(Records from a data collection)
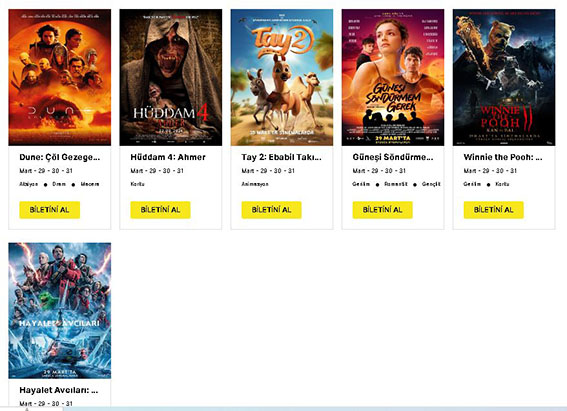567x411 pixels.
Task: Open the Tay 2 animated movie poster
Action: 282,77
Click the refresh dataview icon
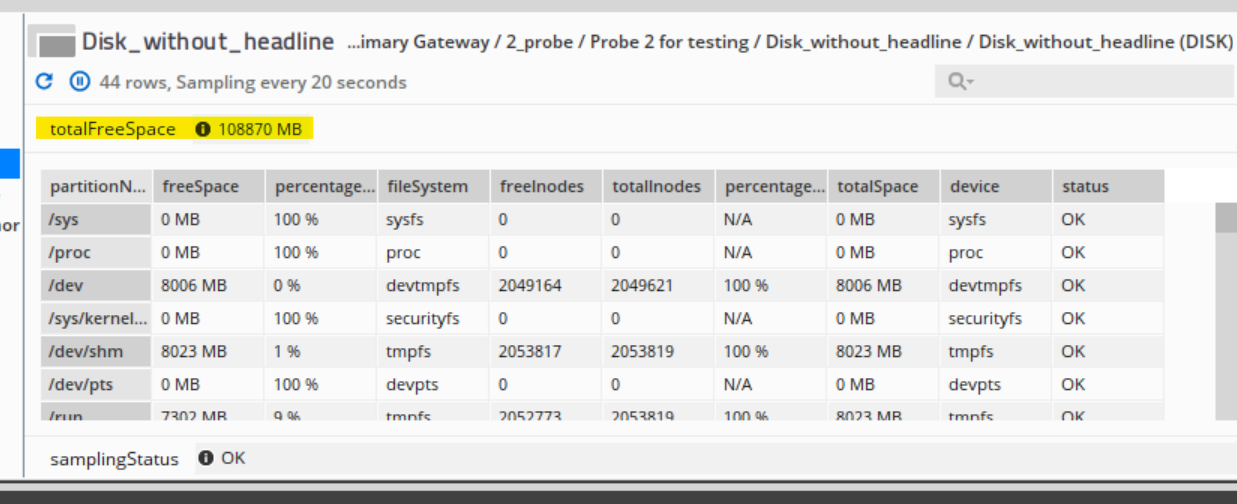The height and width of the screenshot is (504, 1237). (43, 81)
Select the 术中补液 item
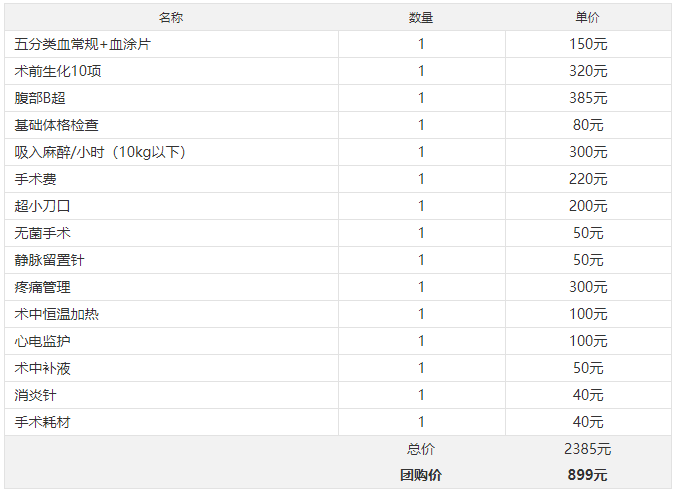Screen dimensions: 676x494 pos(42,368)
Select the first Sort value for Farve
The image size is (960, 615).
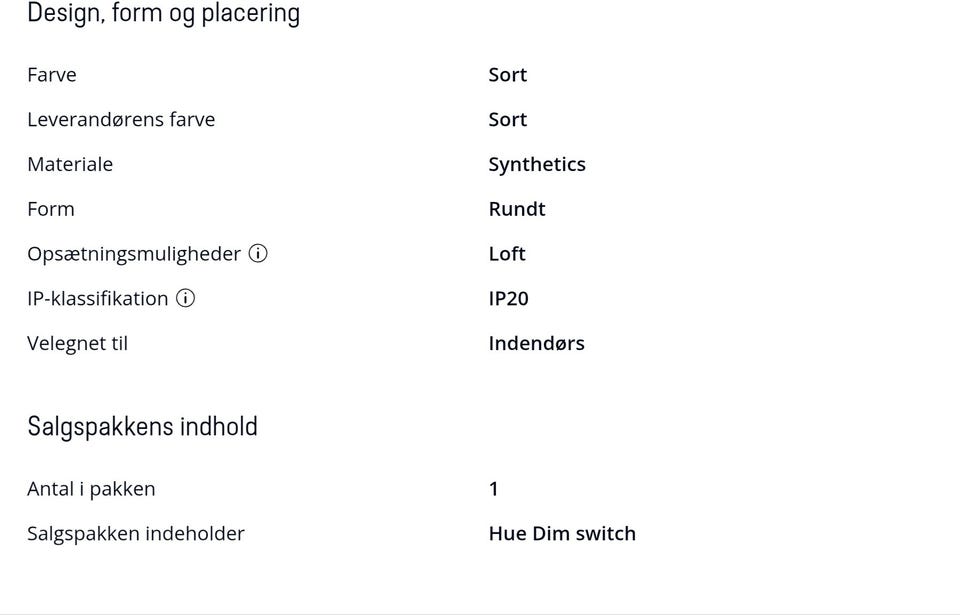508,75
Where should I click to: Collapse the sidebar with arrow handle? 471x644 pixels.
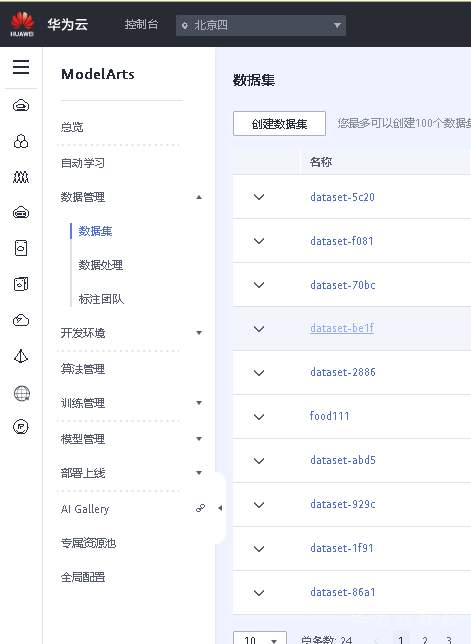220,508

ABOUT THIS EXERCISE
Nothing but the lines from the line containing "Where should I" to the end of the records above should be repeated, exactly and with every picture omitted.

EXERCISE ANSWER
Where should I click to: Collapse the sidebar with arrow handle? 471x644 pixels.
220,508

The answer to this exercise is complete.